Entende-se que bem fazer estaria ligado à luta concreta por libertação e o bem pensar, à efetivação da descolonização mental na guerra anticolonial. Um dos objetivos alcançados pelo PAIGC foi o desenvolvimento das forças produtivas e luta contra a ignorância e pela promoção do conhecimento e da cultura.

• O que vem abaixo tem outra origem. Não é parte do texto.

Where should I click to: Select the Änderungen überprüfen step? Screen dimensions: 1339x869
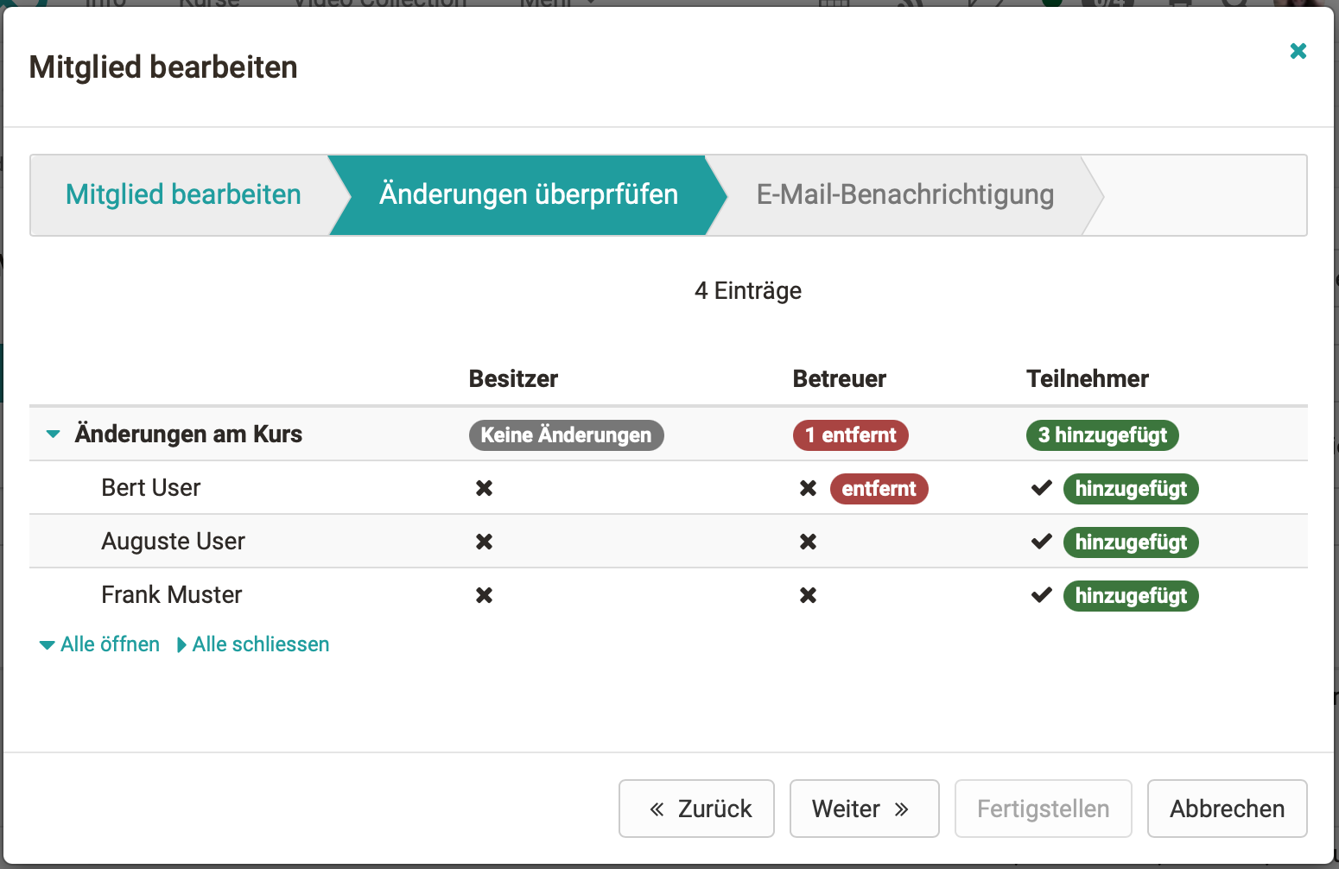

O papel da educação objetivava as transformações social, cultural e política que envolviam necessariamente os africanos daqueles países na luta anticolonialista.

Trazendo em dados, além de um partido político, exerceu um trabalho educativo importante, escolarizando crianças a partir dos dez anos. A idade mínima para admissão na

instrução primária se fez por conta das condições de guerra. No ano letivo de 1971-1972 o PAIGC tinha nas zonas libertadas um total de 164 escolas, onde 258 professores ensinavam a 14.531 alunos. Posteriormente, os melhores alunos eram selecionados para frequentarem os internatos do partido. Em dez anos, de 1963 a 1973, foram formados os seguintes quadros do PAIGC: 36 com o curso superior, 46 com o curso técnico médio, 241 com cursos profissionais e de especialização e 174 quadros políticos e sindicais. Diferente disso, o governo colonial português que vigorou de 1471 até 1961 formou apenas quatorze guineenses com curso superior e onze ao nível do ensino técnico. (FREIRE, 1978).

Convém salientar um episódio na vida de Cabral que serve para compreender essa preocupação com a educação em Guiné e Cabo Verde, sobretudo quanto à competência leitora das pessoas que frequentavam o ensino institucionalizado. Uma experiência feita por Cabral em 1949, quando do gozo das férias em Cabo Verde, ainda um jovem estudante de agronomia, percebeu que alguns indivíduos, cujo estudo havia parado no segundo grau (antigo 4º ano de escolaridade), liam o jornal e o resultado era que “não sabiam ler nada, porque leem, mas não sabem o que estão a ler”, pelo que os considerava “analfabetos que conheciam as letras”, remarcando, todavia, que isso não acontecia apenas ali, pois “há muita gente assim e até, às vezes, doutores” (ROMÃO; GADOTTI, 2012). O acesso à educação institucionalizada não conferia aos sujeitos serem de fato alfabetizados. Decodificar a escrita não é a mesma coisa que entender que é decodificado. A percepção dessa realidade reverbera em toda a sua contribuição para a educação em África e, porque não dizer, no Brasil, posto que o fato de ele ser objeto deste artigo já ratifica ser ele também importante deste lado do Atlântico.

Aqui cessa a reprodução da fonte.